When asked to comment on the assertion that revenue from the sale of rubber went
directly to the CPP, he laughed.
"I do not know," he said.
Finance Minister Keat Chhon remained unavailable for comment at press time, but recently
launched a blistering attack on the state's lack of "fiscal discipline".
Speaking at the National Assembly before presenting the 1997 budget, Chhon said Cambodia's
recovery was dependent on a "profound adjustment" to the way the government
managed the country's assets.
"... in drafting the 1997 Budget we... encountered a lack of seriousness and
discipline in the governance of State, both financially and administratively."
"Non-tax revenues are not collected... when they are, they are spent outside
the treasury circuit," Chhon said.
Rainsy added that contracts to log rubber trees - around 12, 000 of Cambodia's 43,000
hectares of plantation have been signed over to loggers - were severely under priced.
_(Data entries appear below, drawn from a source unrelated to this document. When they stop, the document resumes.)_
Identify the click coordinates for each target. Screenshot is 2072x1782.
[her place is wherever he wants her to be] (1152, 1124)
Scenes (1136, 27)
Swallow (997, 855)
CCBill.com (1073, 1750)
The contracts - awarded without competitive bidding to the Pheapimex and Shipping
Company by both Prime Ministers and signed in June 1995 - allowed for the sale of
11,700 hectares of "old" rubber trees at $1,900 per hectare. Both Prime
Ministers approved the deal on condition that proceeds would not go into the State
However, according to Rainsy, Pheapimex later sold its logging rights to other companies
for $2,300 per hectare. These companies later resold the contracts for $2,700 per
"These companies have started cutting and this year they will accelerate - they
are going to cut like mad," he said, adding that most of the so called "old
trees" were still capable of profitable latex production.
"The Japanese have developed a technique which vastly improves the value of
rubber tree wood which is used to make furniture," he said.
Rainsy said the market price for rubber timber is about $150 a cubic meter and that,
on average, each hectare produced about 300 cubic meters of timber worth around $45,000.
"Even if the companies paid $2,700 per hectare, that is an enormous profit margin,
and a great loss of potential revenue," Rainsy said.
Meanwhile, the French government has decided not to extend an aid program providing
technical expertise in rubber production - despite a personal request from the King
to the project's head technical advisor that he lobby for continued assistance.
The $5 million program was initiated in 1991 and finished on Dec 31 last year.
Speculation within political circles has it that the program was abandoned because
of the Royal Government's reluctance to reform the industry and collect revenues.
But a French embassy spokesman said the $5 million project had simply run its course.
When pressed as to why the program would not be extended the spokesman said: "The
project ran it's term, that's all I can tell you for the moment."
The second Prime Minister has reportedly indicated that he wanted Cambodia's existing
rubber plantations to remain under state control and has urged foreign investors
to set up new plantations.
However, investors of new plantations must wait at least 15 years for rubber trees
to produce profitable quantities of latex.